Their new home was a vibrant centre of conflict over just whom would control the benefits of staples capitalism. In the 1890s and 1900s, Nanaimo offered a vibrant working-class and women’s culture, which included support for female enfranchisement and hostility to Asians in the creation of a white outpost of empire.The immigrants’ original embrace of Methodism, cooperatives, and the Liberal-Labour politics of Thomas Burt, long-serving British MP (1874-1918) and representative of the Northumberland Miners’ Association immunized them against BC’s emerging socialist politics and fostered faith in big tent politics sometimes promised by Canadian, like British, liberalism.
Mary Ellen and Ralph plunged into BC and Canada’s lively politics. Moving quickly from the coal face, he became general secretary of the Miners’ and Mine Laborers’ Protective Association, a founder of the Nanaimo Reform Club, a Liberal- Labour MLA (1898-1900), president of the Canadian Trades and Labor Congress (1898-1902) and Liberal-Labour, later Liberal, MP (1900-1910), and an advocate of women suffrage. In setting himself up as labour’s standard-bearer, the newcomer exchanged the anti-Irish sentiments that sometimes distinguished British miners anxious about jobs, for prejudice against Asian competitors. For a liberal of the John Stuart Mill school, intolerance had to be judiciously managed, as in 1895 when he professed
humanitarian feelings on this matter, but they were brought face to face, no doubt with individuals who were men as we were men, but as they presented themselves to us in our present surroundings they were the greatest possible existing evil.

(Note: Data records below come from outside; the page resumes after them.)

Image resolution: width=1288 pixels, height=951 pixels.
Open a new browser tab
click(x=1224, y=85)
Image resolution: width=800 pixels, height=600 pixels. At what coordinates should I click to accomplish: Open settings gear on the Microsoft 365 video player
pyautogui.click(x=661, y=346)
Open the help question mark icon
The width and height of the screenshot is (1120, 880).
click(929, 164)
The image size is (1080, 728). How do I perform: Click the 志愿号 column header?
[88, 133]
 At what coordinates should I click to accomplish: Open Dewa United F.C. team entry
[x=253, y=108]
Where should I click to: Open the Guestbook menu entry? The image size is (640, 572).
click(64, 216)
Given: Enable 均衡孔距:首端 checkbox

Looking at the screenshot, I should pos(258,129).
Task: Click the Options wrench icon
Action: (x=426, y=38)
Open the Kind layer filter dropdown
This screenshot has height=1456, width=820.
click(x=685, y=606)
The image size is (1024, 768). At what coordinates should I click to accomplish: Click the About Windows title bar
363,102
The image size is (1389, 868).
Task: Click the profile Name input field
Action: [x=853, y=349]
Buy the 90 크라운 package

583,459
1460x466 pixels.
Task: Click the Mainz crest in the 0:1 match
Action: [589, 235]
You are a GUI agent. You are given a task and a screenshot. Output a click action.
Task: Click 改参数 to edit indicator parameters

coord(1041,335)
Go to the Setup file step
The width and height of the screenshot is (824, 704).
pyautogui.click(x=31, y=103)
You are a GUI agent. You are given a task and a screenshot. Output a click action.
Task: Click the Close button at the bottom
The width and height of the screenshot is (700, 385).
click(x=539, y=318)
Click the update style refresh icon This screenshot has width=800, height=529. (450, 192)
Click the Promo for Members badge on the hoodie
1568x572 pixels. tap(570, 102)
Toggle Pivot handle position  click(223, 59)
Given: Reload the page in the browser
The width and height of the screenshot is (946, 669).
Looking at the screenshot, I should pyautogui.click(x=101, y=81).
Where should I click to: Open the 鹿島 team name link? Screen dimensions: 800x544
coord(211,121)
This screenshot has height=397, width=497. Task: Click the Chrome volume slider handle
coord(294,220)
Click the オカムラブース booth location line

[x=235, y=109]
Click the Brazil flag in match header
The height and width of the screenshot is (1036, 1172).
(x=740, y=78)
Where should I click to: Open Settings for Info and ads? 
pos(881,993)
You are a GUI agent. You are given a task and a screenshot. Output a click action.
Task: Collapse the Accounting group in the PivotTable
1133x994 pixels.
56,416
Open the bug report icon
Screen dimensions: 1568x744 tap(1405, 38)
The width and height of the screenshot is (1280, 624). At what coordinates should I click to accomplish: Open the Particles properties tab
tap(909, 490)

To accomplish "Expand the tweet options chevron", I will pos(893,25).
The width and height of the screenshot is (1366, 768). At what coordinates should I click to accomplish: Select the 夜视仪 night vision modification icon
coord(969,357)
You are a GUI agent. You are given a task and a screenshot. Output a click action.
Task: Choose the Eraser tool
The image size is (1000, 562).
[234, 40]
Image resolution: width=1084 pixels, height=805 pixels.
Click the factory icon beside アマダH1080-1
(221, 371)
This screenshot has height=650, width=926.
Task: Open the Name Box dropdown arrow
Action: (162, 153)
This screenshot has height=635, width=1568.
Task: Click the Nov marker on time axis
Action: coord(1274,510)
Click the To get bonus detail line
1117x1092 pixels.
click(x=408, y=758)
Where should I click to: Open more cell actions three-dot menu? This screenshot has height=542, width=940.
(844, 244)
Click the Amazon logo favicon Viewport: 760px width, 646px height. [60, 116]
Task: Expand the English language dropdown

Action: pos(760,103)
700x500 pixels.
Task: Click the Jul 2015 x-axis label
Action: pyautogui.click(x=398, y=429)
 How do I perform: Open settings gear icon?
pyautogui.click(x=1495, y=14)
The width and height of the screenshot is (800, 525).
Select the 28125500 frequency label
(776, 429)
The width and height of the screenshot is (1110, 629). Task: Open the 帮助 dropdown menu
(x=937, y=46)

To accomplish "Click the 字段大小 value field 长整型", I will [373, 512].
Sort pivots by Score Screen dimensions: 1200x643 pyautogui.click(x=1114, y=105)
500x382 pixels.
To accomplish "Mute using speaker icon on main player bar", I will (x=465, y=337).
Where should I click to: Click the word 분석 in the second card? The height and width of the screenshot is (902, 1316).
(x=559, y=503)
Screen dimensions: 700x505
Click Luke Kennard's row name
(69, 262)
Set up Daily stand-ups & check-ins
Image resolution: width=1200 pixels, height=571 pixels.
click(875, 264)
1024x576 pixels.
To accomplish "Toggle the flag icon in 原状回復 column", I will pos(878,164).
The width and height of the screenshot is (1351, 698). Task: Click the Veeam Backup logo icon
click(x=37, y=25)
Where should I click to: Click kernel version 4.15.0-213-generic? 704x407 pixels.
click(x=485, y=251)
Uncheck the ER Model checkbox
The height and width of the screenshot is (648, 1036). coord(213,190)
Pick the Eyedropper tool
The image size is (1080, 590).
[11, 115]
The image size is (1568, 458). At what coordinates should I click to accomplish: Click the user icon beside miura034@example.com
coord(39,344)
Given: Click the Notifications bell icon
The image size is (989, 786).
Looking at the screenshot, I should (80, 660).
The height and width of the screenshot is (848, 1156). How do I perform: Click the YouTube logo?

Such careful positioning amid the particular politics of a new land underpinned the newcomer’s aspirations to transplant to BC the liberal-laborism that reached its high water mark in Britain in the 1890s.
Obvious social mobility, extraordinary for a recent refugee from the UK’s industrial wars and seeming proof of opportunities for motivated workers, fueled Ralph’s determination to present himself “as an independent labor man,” to reject “obstruction, criticism and opposition” in favour of a “policy of construction, advice and education as the best way to advance the interests of the working class in parliament.”
Such conclusions made him welcome among Canadian Liberals desperate to “contain class conflict. Smith’s emphasis on cross-class shared interest, much like that endorsed by Burt in the UK, soon, however, estranged him from erstwhile friends such as Nanaimo’s suffragist MLA James Hawthornthwaite and constituents, many of whom preferred the more radical Western Federation of Miners and socialist parties.
Historians have generally been equally skeptical: Ralph now readily emerges from the past as little better than an opportunist in his endorsement of Liberal leader Wilfrid Laurier. His defeat federally in 1911 and sudden death in February 1917 as the Minister of Finance in BC’s new Liberal government largely ended Canadian labour’s formal flirtation with Lib-Lab politics as the road to political influence and humanizing capitalism.
Even as her charismatic husband crafted a reform and anti-Asian agenda, the personable Mary Ellen won friends in Nanaimo’s Methodist, charitable, and WCTU causes, all the while managing a busy household of offspring and boarders. By the time she and Ralph were renting Ottawa accommodation when the House was in session and returning regularly to cultivate their BC constituency, she was a major family asset, someone moreover with a reputation for improving his speeches.
No other parliamentary wife with working-class origins mingled so well with the capital’s female elite. Guest and hostess of afternoon teas, bridge parties, and at homes, Mary Ellen, sometimes dressed to the nines in “a handsome gown of pale blue satin striped filet net, fashioned empire, and trimmed with lace applique,” seemed to confirm imperial rewards for ambitious British immigrant ‘ladies of labour’.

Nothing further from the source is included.